# EXERCISE INSTRUCTIONS
Look through the material below and copy exactly the lines from the line with "Remodeling (165, 180)" to the line with "Lower Levels (41, 1450)", those two lines included.

# PROVIDED RECORDS

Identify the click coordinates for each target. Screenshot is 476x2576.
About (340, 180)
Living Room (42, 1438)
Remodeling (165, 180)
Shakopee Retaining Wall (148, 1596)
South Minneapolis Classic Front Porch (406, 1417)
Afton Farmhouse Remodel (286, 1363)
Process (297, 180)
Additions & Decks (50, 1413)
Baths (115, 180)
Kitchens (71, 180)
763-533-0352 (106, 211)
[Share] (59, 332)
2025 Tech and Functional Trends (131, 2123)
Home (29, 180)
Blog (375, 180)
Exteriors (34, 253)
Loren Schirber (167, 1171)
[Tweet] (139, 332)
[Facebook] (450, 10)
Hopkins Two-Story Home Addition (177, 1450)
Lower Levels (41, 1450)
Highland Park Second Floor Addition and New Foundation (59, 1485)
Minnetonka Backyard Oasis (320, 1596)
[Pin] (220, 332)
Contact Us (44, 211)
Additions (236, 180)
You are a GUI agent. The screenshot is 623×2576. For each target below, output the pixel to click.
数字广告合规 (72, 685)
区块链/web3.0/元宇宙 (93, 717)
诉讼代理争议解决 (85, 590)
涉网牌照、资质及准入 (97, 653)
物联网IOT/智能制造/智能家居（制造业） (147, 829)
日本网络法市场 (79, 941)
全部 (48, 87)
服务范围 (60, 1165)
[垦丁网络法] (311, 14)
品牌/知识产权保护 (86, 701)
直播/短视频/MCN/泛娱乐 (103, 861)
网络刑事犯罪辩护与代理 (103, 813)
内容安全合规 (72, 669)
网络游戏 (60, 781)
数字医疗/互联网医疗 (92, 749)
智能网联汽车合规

# REPLY
Remodeling (165, 180)
Shakopee Retaining Wall (148, 1596)
South Minneapolis Classic Front Porch (406, 1417)
Afton Farmhouse Remodel (286, 1363)
Process (297, 180)
Additions & Decks (50, 1413)
Baths (115, 180)
Kitchens (71, 180)
763-533-0352 (106, 211)
[Share] (59, 332)
2025 Tech and Functional Trends (131, 2123)
Home (29, 180)
Blog (375, 180)
Exteriors (34, 253)
Loren Schirber (167, 1171)
[Tweet] (139, 332)
[Facebook] (450, 10)
Hopkins Two-Story Home Addition (177, 1450)
Lower Levels (41, 1450)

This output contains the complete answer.